Do not forget the suppliers

Often I see that companies are mainly focused on improving their delivery performance to customers and that the performance of the suppliers remains underexposed. An image that is easy to understand, because the service to customers and their satisfaction determine the commercial success of a company. This one-sided approach to the supply chain may, however, jeopardize the market position of companies.


In order to keep up with the competition, companies now invest a lot in the performance to the customers. More and more, they are getting used to having a mega assortment in their online purchases, where the same or the next day can be delivered. At the same time, the life cycles of articles are becoming shorter and shorter.

It requires a lot of companies to meet these customer expectations. Not only will they have to expand their assortments and improve the search functionalities of their website. But they will also have to make tight agreements with their transport organizations and invest in systems that support a fast delivery process.

First I know how much time and effort all these efforts require. It seems unfeasible - while all this happens - to also take on the cooperation with the suppliers. Nevertheless, it is precisely here that the key to sustainable success lies. Controlling the delivery performance of suppliers is not a luxury, but a necessary condition to meet the high expectations of the customers.


The most tangible is the impact of suppliers when articles due to delivery problems are not available to customers. The articles are then marked as 'sold out' on the website. The unavailability of the articles is a big annoyance of customers and lowers their loyalty. With a few mouse clicks they can easily order the same item from a competitor.

Often retailers and producers compensate the low delivery reliability of the suppliers by building higher safety stocks themselves. A high service to the customer can be guaranteed with this, but there is also a high price paid for. Not only do these additional stocks demand a high capital requirement, but also space in the warehouses that is no longer available to add new assortments. In addition, the high stocks entail great risks. For example because these articles reach the end of their lifespan.

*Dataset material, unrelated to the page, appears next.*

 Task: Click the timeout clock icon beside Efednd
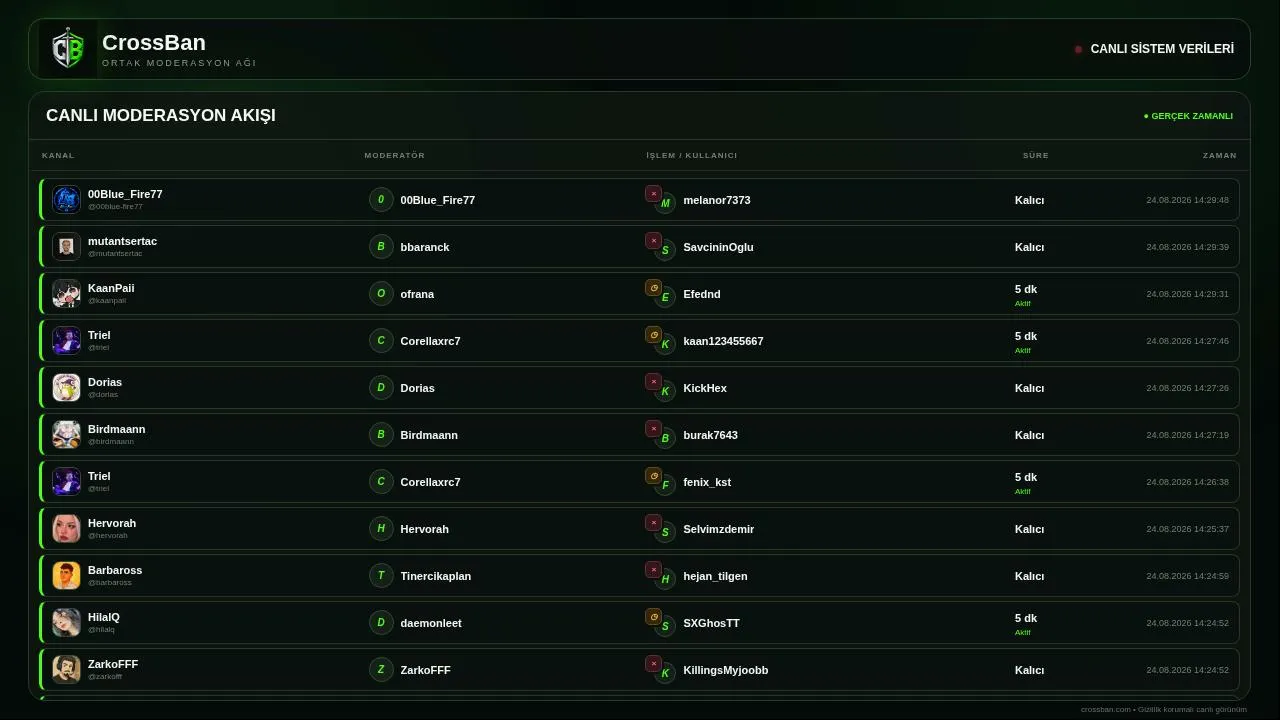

In this way, insufficient attention for the suppliers will lead to limited availability or higher costs which directly affect the service to the customers. It is therefore recommended that the customer and supplier side be approached equally when designing the supply chain.

Fast results

The great thing about adapting supplier management is that relatively few investments quickly lead to good results. Extensive support systems and hardware are often unnecessary. Especially the right focus and the ability to collaborate between the logistic and commercial functions determine the success.

In short, supplier management means that companies make clear agreements with the suppliers about the minimum expectations and follow them structurally. With a focused approach in which the expectations to suppliers are clearly defined in advance, the operational problems will quickly decrease afterwards. In addition, structural discussions with suppliers often lead to a better relationship with an open approach, resulting in new commercial and logistical opportunities.

A relatively limited investment is quickly recouped and the market position is strengthened.